*** Record set ***
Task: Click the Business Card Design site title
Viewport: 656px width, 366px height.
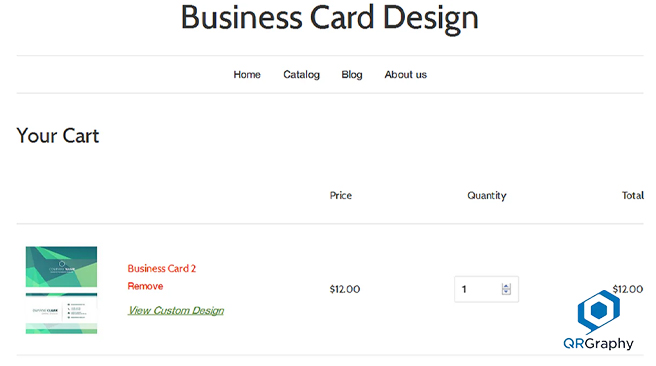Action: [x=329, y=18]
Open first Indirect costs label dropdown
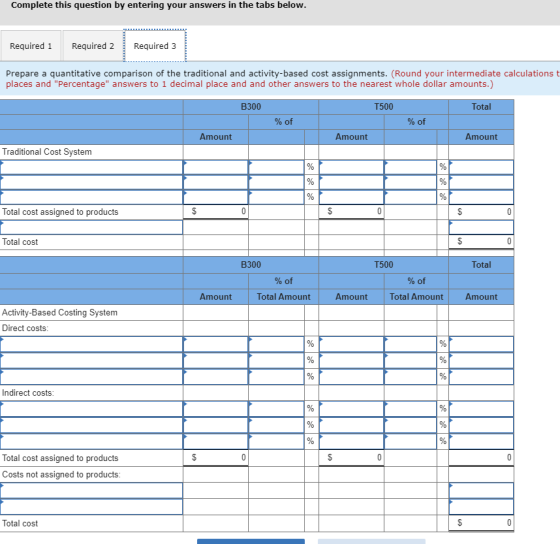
***
*** Record set ***
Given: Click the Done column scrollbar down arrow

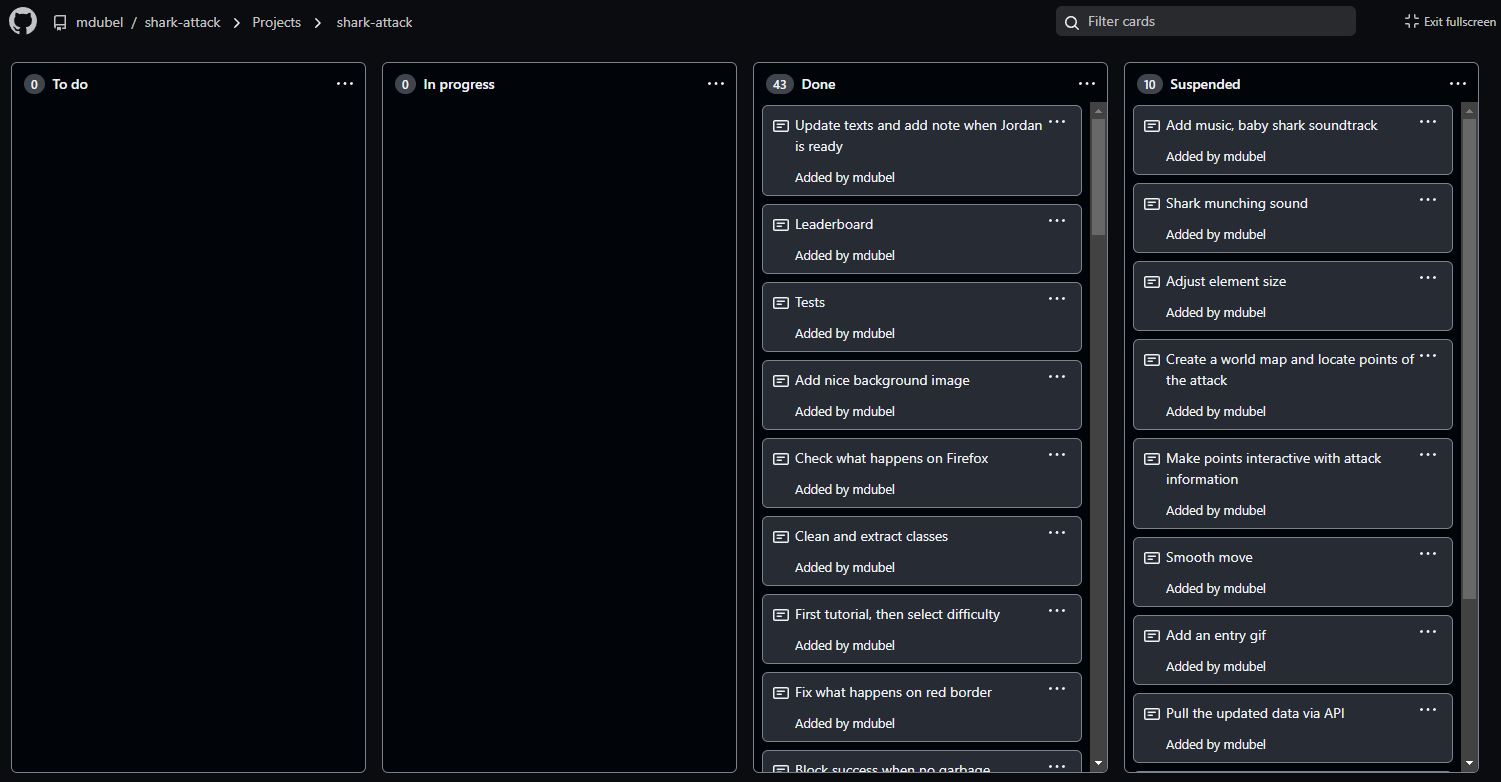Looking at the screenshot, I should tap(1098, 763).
***
■ What you are asked to do
Look above for the line containing "Task: Click the", then write out every line from there down to the line containing "Open first Indirect costs label dropdown", that line included, with no pictures.

■ Task result
Task: Click the Business Card Design site title
Viewport: 656px width, 366px height.
Action: [x=329, y=18]
Open first Indirect costs label dropdown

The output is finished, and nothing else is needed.